WHAT TO DO:
a) Answer these questions from the text on money and relationships. Mark each answer (i), (ii), or (iii) to match its question.
(i) What threatens a marriage as much as job loss, according to the text?
(ii) In what kinds of organizations has Rachel worked?
(iii) How did Rachel get to Thanksgiving at her relative's home?
b) Turn the paragraph of the text on money and relationships that begins "Rachel has always struggled for money" into a short bulleted list that keeps its main facts.

TEXT EXCERPT:
Apparently, researchers found that changes in money can destroy a marriage, even if the shift is in a positive direction. Windfalls threaten a marriage as much as job loss.

The truth is, money matters in relationships, families, and friends. In fact, I’d argue that loneliness often results from changes in financial status…whether the relationship is family, friends, or casual acquaintances.

Rachel has always struggled for money. She’s worked in nonprofit and art organizations. She’s had periods of illness and struggles with depression. She now owns a small home, which she considers selling. She resists advice.

Rachel’s the “poor cousin” in her family. One year she was invited to Thanksgiving at a relative’s home. Although the family lived ten minutes away from a bus stop, they didn’t offer to pick her up. Rachel dug into her bank account to rent a car.

DATA PROVIDED:
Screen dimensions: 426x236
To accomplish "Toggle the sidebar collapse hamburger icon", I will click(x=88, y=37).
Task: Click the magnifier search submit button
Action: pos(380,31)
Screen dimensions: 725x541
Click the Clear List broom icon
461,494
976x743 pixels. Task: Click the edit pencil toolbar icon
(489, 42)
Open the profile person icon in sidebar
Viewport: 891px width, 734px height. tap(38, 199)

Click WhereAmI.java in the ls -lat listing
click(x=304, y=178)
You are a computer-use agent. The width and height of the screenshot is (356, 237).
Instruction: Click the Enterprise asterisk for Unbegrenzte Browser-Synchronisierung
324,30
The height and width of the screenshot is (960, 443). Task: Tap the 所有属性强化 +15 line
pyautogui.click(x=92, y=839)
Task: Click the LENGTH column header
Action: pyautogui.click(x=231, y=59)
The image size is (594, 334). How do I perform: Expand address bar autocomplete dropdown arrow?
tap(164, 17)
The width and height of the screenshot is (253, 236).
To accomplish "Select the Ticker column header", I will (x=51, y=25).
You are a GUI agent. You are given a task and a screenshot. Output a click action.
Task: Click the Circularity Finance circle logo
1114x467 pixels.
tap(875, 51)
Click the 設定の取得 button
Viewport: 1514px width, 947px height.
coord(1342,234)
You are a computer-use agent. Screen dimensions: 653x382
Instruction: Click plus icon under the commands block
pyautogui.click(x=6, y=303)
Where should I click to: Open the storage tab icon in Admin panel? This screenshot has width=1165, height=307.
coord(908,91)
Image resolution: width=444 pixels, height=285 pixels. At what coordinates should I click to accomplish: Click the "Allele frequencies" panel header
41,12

ANSWERS BY TASK:
a)
(i) Windfalls.
(ii) Nonprofit and art organizations.
(iii) She drew on her bank account to rent a car.

b)
- Rachel has always struggled for money.
- She has worked in nonprofit and art organizations.
- She has had periods of illness and struggles with depression.
- She owns a small home and is considering selling it.
- She resists advice.